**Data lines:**
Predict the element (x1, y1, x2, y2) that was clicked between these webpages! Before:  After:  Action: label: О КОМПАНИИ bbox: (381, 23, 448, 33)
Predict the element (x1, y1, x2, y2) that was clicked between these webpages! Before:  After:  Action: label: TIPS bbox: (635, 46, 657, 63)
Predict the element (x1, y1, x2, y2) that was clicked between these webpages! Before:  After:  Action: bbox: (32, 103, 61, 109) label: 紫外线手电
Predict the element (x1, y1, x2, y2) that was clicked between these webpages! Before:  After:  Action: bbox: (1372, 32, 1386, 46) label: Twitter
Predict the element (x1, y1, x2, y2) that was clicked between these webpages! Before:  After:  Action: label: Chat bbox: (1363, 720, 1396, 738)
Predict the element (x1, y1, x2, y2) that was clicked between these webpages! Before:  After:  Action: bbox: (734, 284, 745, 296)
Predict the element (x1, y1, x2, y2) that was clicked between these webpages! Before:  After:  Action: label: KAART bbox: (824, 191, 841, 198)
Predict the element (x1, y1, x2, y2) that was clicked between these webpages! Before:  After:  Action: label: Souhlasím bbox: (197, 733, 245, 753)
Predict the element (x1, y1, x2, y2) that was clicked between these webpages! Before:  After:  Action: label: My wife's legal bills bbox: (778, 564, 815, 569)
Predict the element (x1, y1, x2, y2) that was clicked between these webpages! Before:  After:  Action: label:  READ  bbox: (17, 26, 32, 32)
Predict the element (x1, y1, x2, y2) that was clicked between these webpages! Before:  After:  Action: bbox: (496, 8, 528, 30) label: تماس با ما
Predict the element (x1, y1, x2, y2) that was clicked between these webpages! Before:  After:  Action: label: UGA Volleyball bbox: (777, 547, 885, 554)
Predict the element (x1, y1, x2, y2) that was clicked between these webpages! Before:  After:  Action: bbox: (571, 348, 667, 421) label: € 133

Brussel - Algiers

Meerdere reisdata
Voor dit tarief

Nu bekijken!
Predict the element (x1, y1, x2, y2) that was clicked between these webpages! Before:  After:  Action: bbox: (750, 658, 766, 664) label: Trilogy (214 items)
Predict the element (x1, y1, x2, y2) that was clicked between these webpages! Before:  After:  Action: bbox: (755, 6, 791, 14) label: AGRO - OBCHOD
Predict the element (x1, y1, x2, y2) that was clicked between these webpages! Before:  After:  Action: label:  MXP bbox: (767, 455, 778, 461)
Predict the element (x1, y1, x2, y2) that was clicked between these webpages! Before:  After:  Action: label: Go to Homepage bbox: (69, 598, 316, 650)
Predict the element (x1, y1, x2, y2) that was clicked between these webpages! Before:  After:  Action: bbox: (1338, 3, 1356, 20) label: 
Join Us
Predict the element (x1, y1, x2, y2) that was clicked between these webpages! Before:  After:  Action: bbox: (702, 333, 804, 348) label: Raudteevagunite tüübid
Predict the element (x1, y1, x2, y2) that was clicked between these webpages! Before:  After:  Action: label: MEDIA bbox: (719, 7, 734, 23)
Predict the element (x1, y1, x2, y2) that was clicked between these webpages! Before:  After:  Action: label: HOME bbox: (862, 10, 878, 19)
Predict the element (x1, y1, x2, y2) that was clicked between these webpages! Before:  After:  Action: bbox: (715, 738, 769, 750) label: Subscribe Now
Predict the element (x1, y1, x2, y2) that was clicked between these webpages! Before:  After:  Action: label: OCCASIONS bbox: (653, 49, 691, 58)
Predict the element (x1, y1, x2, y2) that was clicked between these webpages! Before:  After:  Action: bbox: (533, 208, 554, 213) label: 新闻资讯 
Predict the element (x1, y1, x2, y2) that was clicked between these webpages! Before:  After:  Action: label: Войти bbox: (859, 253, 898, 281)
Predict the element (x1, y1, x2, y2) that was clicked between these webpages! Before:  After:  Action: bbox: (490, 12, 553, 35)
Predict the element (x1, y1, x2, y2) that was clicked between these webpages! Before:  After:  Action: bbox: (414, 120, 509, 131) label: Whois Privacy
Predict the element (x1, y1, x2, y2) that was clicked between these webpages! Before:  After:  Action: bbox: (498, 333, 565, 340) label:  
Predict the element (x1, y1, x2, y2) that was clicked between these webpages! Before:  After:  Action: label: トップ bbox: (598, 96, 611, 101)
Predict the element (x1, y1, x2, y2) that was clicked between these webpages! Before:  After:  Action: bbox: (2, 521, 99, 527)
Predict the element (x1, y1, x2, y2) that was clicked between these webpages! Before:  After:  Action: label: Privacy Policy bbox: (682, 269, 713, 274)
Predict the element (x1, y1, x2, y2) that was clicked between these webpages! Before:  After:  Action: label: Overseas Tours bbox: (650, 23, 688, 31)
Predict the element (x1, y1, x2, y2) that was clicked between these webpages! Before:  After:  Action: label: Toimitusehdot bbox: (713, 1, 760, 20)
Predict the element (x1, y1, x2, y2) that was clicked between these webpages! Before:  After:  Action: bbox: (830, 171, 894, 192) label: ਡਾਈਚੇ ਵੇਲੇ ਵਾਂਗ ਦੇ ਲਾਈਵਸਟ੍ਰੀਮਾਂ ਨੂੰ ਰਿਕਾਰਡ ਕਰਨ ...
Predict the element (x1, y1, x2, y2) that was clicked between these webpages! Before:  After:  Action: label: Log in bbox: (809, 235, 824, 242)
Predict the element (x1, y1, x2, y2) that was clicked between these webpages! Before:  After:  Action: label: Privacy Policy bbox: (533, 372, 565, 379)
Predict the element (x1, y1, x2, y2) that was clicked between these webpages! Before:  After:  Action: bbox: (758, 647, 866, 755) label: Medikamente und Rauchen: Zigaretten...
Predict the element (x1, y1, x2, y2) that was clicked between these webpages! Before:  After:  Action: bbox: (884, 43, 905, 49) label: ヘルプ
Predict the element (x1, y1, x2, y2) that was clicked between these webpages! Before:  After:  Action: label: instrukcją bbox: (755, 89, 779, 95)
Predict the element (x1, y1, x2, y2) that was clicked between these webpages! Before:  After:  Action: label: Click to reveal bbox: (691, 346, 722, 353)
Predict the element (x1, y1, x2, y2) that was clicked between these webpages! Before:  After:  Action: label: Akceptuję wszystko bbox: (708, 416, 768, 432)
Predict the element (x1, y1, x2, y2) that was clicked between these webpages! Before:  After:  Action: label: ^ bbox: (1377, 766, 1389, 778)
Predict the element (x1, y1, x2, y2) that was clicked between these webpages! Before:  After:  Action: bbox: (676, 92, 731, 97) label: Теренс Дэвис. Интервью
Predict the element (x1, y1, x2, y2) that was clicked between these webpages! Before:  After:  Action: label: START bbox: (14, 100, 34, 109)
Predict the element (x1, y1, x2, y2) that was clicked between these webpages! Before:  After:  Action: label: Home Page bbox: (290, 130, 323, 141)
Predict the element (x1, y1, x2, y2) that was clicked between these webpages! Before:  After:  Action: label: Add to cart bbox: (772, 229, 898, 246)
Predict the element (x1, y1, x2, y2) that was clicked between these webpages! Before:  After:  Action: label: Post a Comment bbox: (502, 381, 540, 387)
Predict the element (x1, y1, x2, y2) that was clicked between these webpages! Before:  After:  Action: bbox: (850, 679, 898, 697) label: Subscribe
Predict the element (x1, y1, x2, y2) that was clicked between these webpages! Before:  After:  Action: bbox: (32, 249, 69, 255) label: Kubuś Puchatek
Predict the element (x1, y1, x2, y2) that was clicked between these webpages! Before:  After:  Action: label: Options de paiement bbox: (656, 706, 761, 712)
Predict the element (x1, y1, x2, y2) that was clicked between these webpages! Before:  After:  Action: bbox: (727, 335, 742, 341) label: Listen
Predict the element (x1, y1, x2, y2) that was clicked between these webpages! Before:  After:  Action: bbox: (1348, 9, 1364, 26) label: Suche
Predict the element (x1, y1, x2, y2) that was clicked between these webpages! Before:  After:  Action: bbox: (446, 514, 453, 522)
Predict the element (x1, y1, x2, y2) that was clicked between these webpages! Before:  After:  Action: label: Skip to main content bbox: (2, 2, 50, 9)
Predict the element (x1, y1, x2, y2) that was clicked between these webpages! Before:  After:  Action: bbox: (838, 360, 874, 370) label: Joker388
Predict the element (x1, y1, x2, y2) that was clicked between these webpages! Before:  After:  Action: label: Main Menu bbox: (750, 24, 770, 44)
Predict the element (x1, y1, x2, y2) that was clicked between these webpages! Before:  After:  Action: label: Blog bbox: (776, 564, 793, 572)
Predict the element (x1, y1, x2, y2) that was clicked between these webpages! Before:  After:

**The problem:** Locate every item above that contains the string "Policy", with uppercase and lowercase letters counting as different, and copy each of those lines in full.

**Finished task:**
Predict the element (x1, y1, x2, y2) that was clicked between these webpages! Before:  After:  Action: label: Privacy Policy bbox: (682, 269, 713, 274)
Predict the element (x1, y1, x2, y2) that was clicked between these webpages! Before:  After:  Action: label: Privacy Policy bbox: (533, 372, 565, 379)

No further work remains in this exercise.